| ||Who formulates the firm’s guidelines and...|
13 Questions on Risk Management
Who formulates the firm’s guidelines and policies on the use of financial instruments?
Senior managers (including executive members of the board) should formulate the major policies and guidelines of an institution. The policies must cover how and when financial instruments, particularly derivatives, may be used in the broadest terms; with procedures sufficiently detailed to prevent inadvertent speculation. The Gibson Greetings and Procter & Gamble experiences highlight the need for very comprehensive guidelines. These policies must be drawn up in line with the institution’s capital base, its broader business aims, its risk culture and its overall ability to manage and control risk.
Policy makers should also decide whether the firm can pursue an aggressive hedging policy; i.e. hedging both anticipated and existing transactions as well as allowing clearly mismatched hedges in order to reduce costs. If the board condones an aggressive hedging strategy, then it must accept the dangers of open risk positions inherent in such a strategy. To prevent an aggressive hedging strategy from being used as a smokescreen for speculation, senior managers must set down all of the circumstances under which such transactions are permitted. These policies and procedures should also cover proprietary trading, including a list of people who are allowed to transact proprietary trades. In end-user firms (non-financial institutions), senior managers should designate the people who are allowed to trade financial instruments and the managers to whom these ‘risk takers’ are accountable. Such a list enables the board of directors to pinpoint who is accountable for the financial risks of the company.
The guidelines must cover the general areas of financial policy, credit risk, market risk, legal issues, human resource guidelines, accounting and reporting considerations, as well as management information and internal control systems.
| No ambiguities please |
| General Electric is one of the largest non-financial users of derivatives, with outstanding notional amounts of $104 billion at the end of 1995. |
The company’s policy on financial instruments is clearly stated in its 1995 annual report. Senior managers note in the Management’s Discussion of Financial Resources and Liquidity: «Both General Electric and GE Capital Services are exposed to various types of risk, although the nature of their activities means that the respective risks are different. The multinational nature of GE’s operations and the relatively low level of GE’s borrowings means that currency management is more important than managing exposure to changes in interest rates.

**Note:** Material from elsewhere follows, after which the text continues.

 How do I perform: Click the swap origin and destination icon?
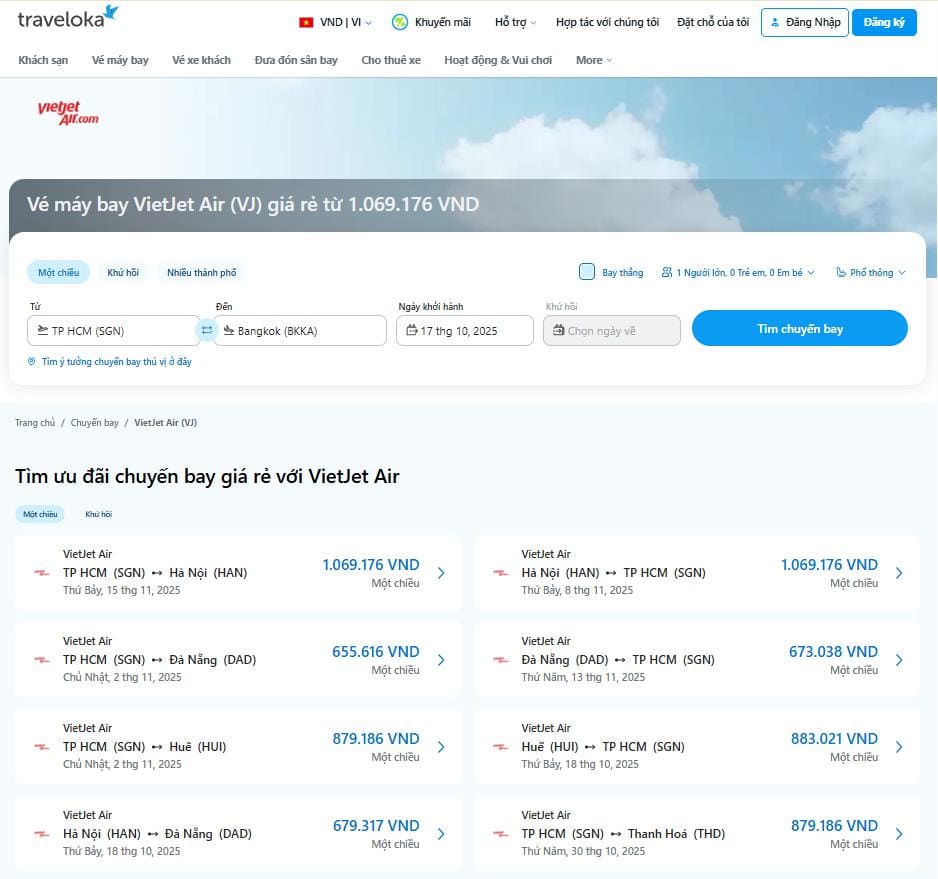[207, 330]
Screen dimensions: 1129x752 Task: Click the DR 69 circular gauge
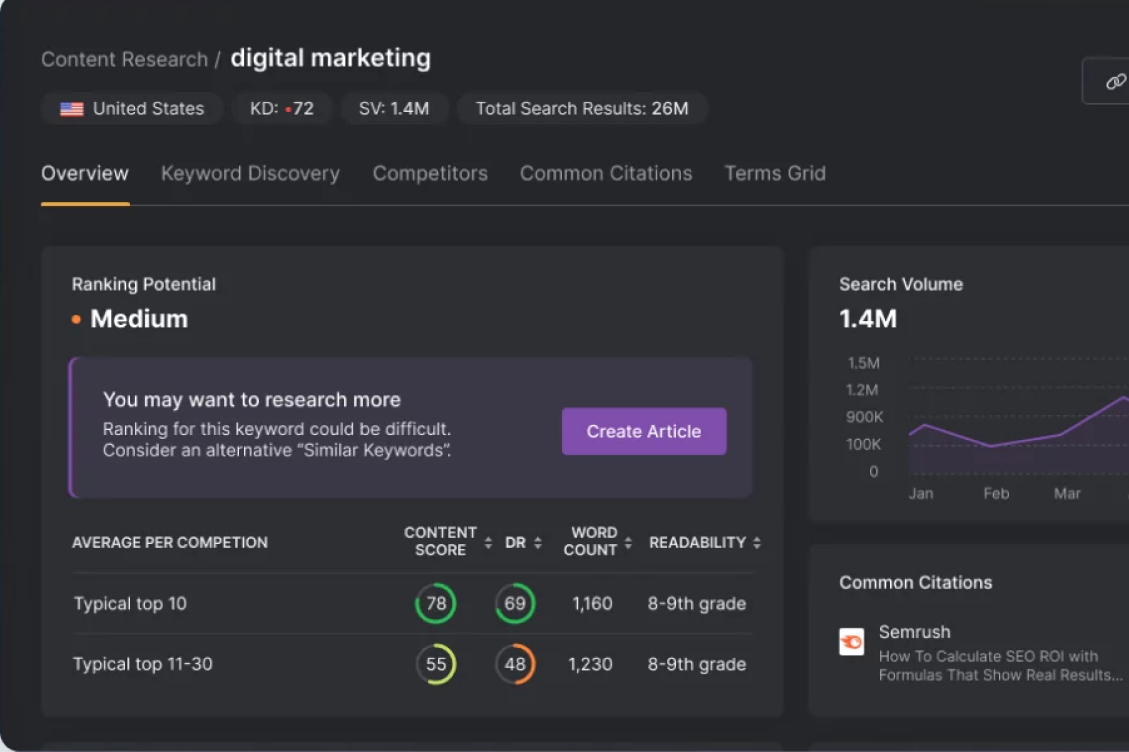click(515, 604)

«On the other hand, changes in interest rates are the more significant exposure for GECS because of the potential effects of such changes on financing spreads.

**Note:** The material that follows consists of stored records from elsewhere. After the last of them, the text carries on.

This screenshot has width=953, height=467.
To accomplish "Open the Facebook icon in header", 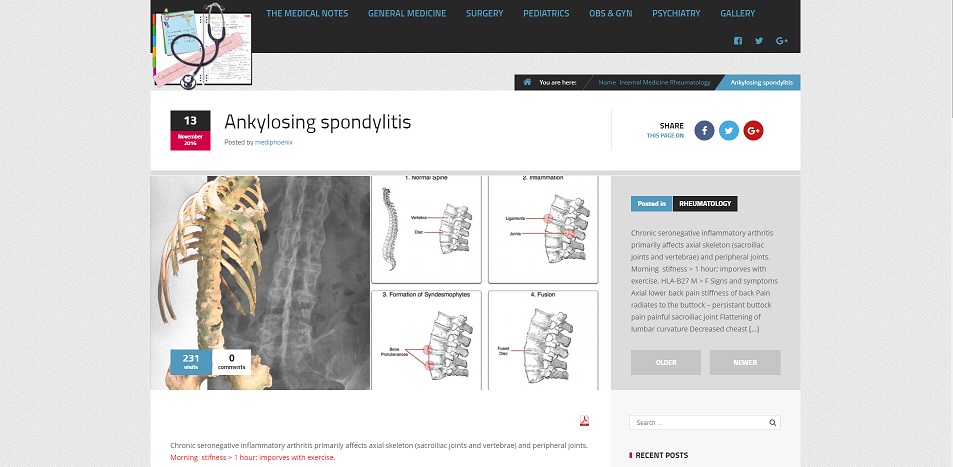I will (738, 41).
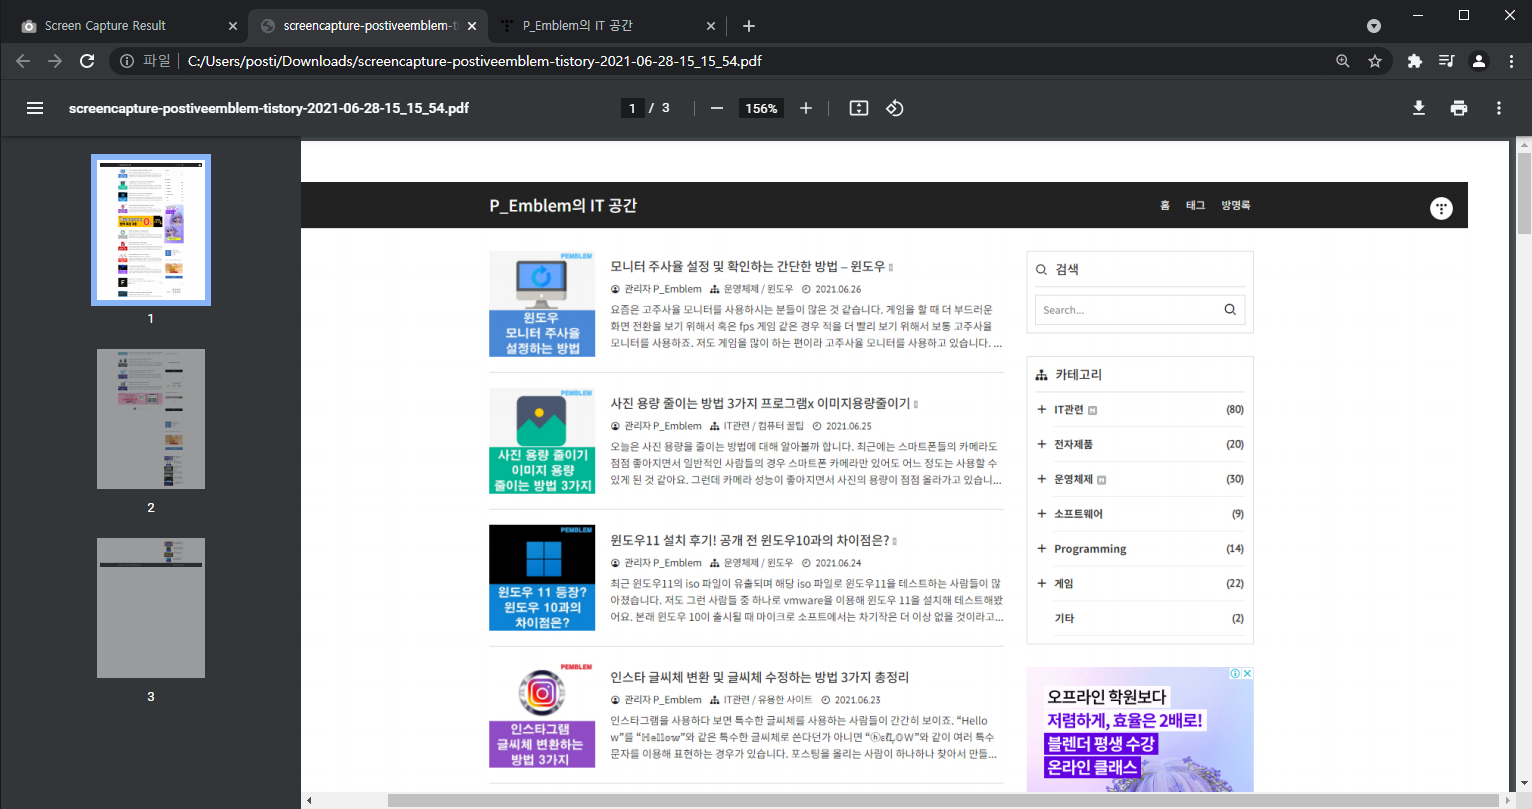This screenshot has width=1532, height=809.
Task: Rotate the PDF counterclockwise
Action: (x=894, y=108)
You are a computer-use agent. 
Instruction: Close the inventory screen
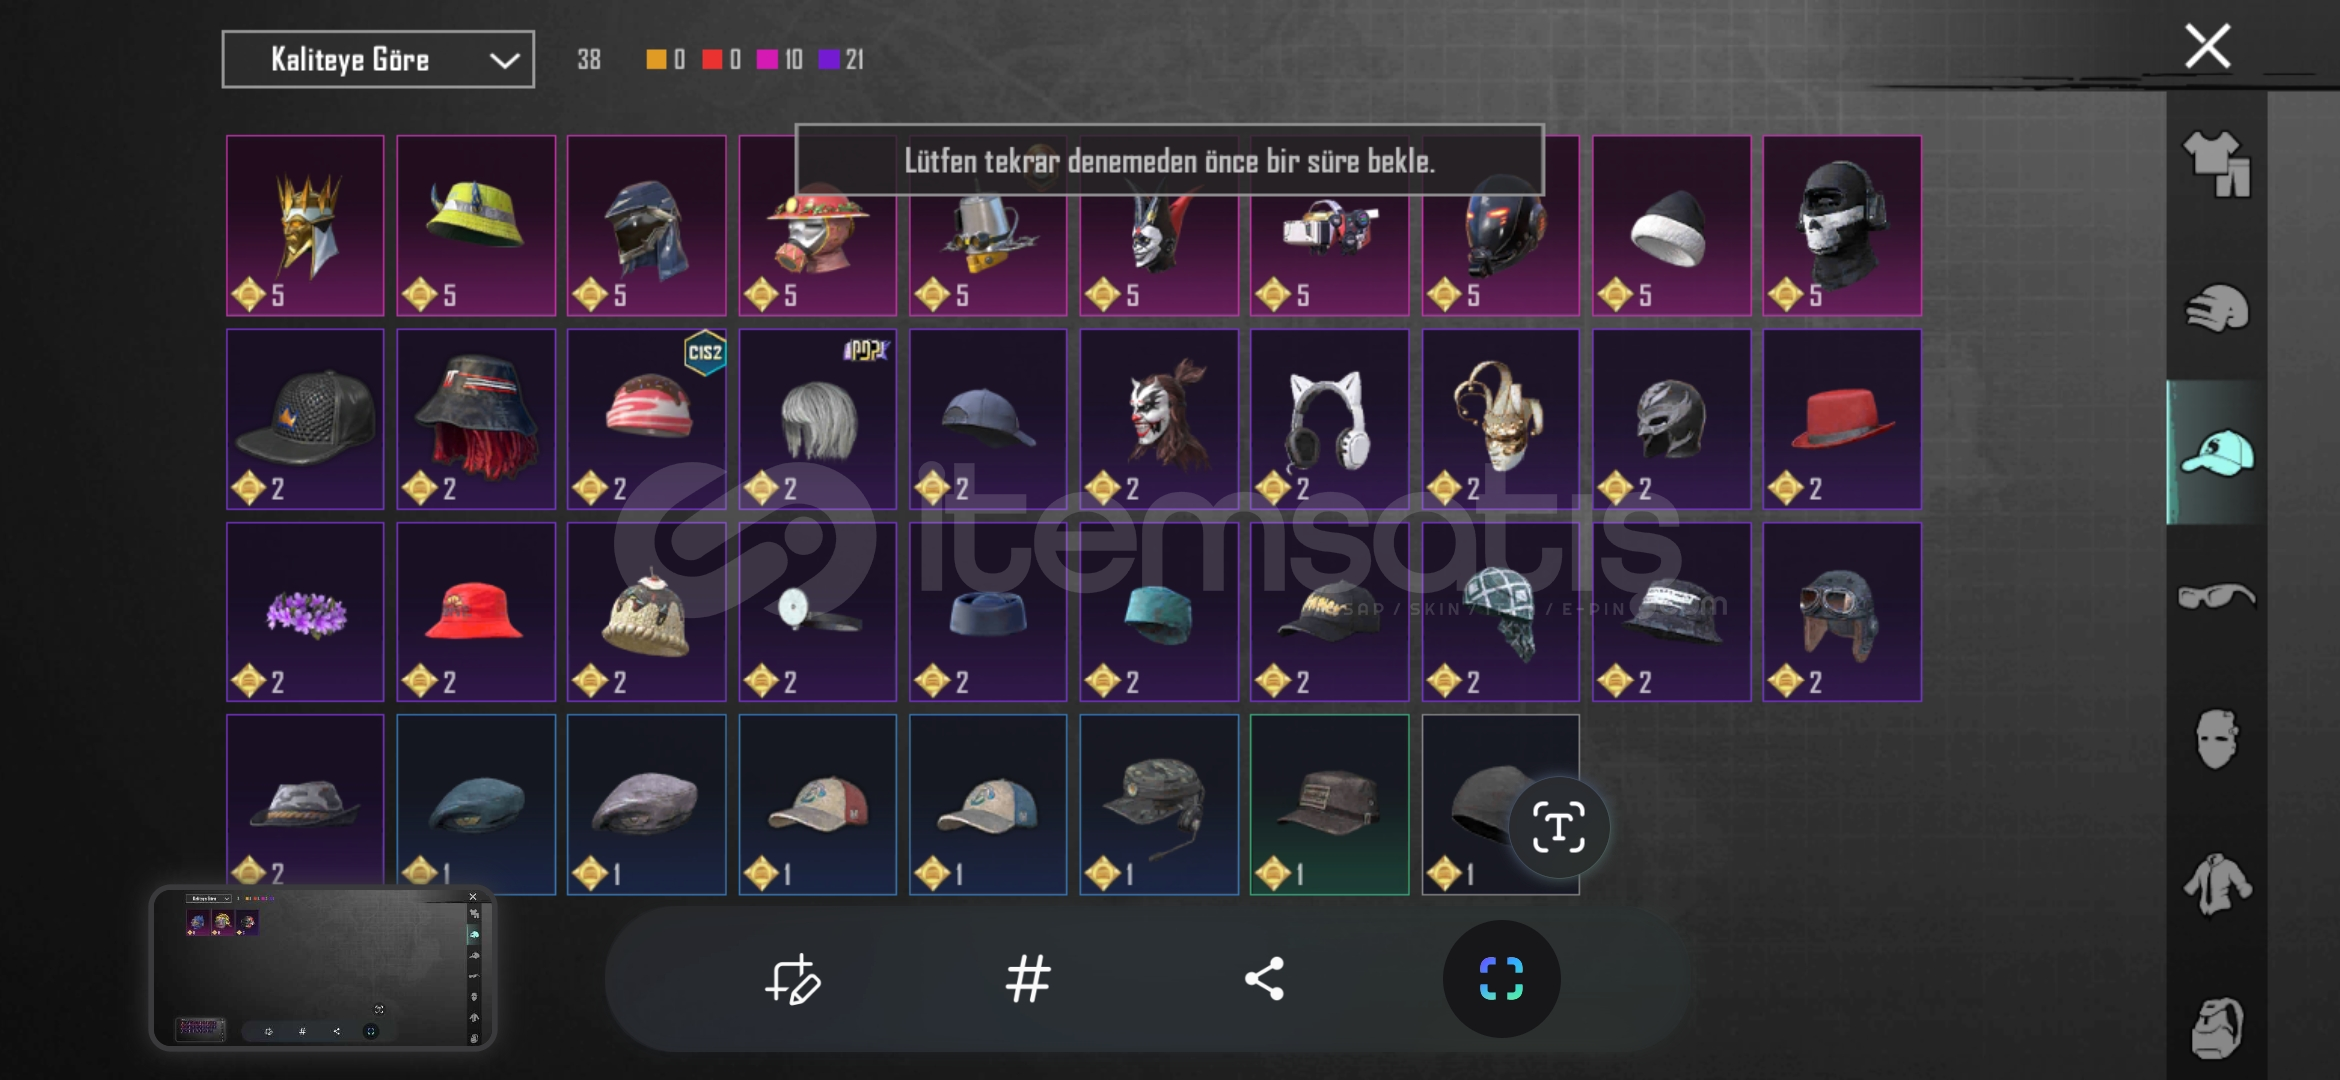(x=2208, y=46)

«The correlation between interest rate changes and financing spreads is subject to many factors and cannot be forecast with reliability. Although not necessarily relevant to future effects, management estimates that, all else constant, an increase of 100 basis points in interest rates for all of 1995 would have reduced GECS’ net earnings by approximately $65 million.
«GE and GECS use various financial instruments, particularly interest rate, currency and basis swaps, but also options and currency forwards to manage their respective risks. GE and GECS are exclusively end users of these instruments, which are commonly referred to as derivatives; neither GE nor GECS engages in trading, market-making or other speculative activities in the derivative markets. Established practices require that derivative financial instruments relate to specific asset, liability or equity transactions or to currency exposures.» [This is unlike Caterpillar, which manages its total foreign currency exposure arising from firmly committed and anticipated transactions for a future rolling twelve-month period but does not hedge specific asset or liability positions.] «Interest rate and currency swaps are employed by GE and GECS to achieve the lowest cost of funds for a particular funding strategy. GECS enters into interest rate swaps and currency swaps (including non-US currency and cross-currency interest rate swaps) to modify interest rates and/or currencies of specific debt instruments. For example, to fund US operations, GE Capital may issue fixed-rate debt denominated in a currency other than the US dollar and simultaneously enter into a currency swap to create synthetic fixed-rate US dollar debt with a lower yield than could be achieved directly. Such interest rate and currency swaps have been designated as modifying interest rates, currencies, or both....... «GECS used a portion of this interest rate swap portfolio to convert interest rate exposure on short-term and floating-rate long-term borrowings to interest rates that are fixed over the terms of the related swaps; interest rate basis swaps also are employed to manage short-term financing factors - for example, to convert commercial paper-based interest costs to prime rate-based costs.» At the end of 1995, these swaps had maturities ranging from 1996 to 2029, and a weighted average interest rate of 6.86%.